The Houston Texans had their last practice before pads come on for the first time on Tuesday. There was plenty to see on Monday.

1. Deshaun Watson had his usual extremely light level of work. He did very little throwing to teammates, though he did throw to the tight ends in 1-on-1 drills.

2. Texans head coach David Culley said "nothing has changed" when asked if Deshaun Watson will be in pads Tuesday. Culley has maintained that answer for a couple of sessions now.

3. Quarterback Tyrod Taylor was back after missing Saturday with an excused personal day. Taylor has been the best quarterback in camp by a wide margin. Taylor makes better decisions with the football than other quarterbacks, but he does struggle on deeper passes. Taylor missed wildly on one deep ball and was a little wobbly on another.

4. Nobody in camp can cover wide receiver Brandin Cooks. This could be the easiest training camp of his life. He easily gets open in 1-on-1 situations.

5. Rookie wide receiver Nico Collins continues to flash his abilities in camp. Collins easily shook loose from defensive back John Reid and took the route vertical for an easy score. Collins later had a tough catch in traffic.

6. It's only been a few days, but the competition for inside wide receiver reps is tough. Former Bears wideout Anthony Miller has looked quick and nothing like the "draft bust" the Bears fans watched. Keke Coutee has rarely lost a rep, but Desmond King did win a few times over Coutee in the opening days of camp. Former Bengals wideout Alex Erickson finds himself constantly open. The cuts at wide receiver are already shaking out to be difficult.

7. Davis Mills bounced back in a sense that he couldn't be worse than he was on Saturday. The performance from Mills on Saturday was abysmal, but head coach David Culley said he liked how Mills responded today. With Tyrod Taylor back, there were fewer reps for Mills, but he had some impressive throws to go along with an off-target throw or two. Mills was far better than Jeff Driskel on Monday. Driskel tossed two interceptions right to defenders, including one that would've gone the wrong way for a score.

8. This linebacker group is interesting. With a new defensive scheme under Lovie Smith, the type of linebacker is very different from previous years.

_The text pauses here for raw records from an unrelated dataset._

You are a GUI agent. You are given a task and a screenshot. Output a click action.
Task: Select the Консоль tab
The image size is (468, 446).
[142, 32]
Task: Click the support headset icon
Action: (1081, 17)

There was a clear emphasis on cover ability as these linebackers were added to the team.

9. Kamu Grugier-Hill and Kevin Pierre-Louis have both had some significant wins for the linebackers in coverage.

10. Rookie tight end Brevin Jordan looks the part physically, but he's had a rough few days, including a drop on Monday.

11. With the pads coming on Tuesday, it will be fun to watch the rebuilt defensive line clash with the many combinations of the offensive line. There will be no J.J. Watt who historically stirred up the team on day one of pads. Laremy Tunsil's cool confidence about the offensive line over the weekend leads me to believe they are a confident group, while there are spots to be won on the defensive side of the line.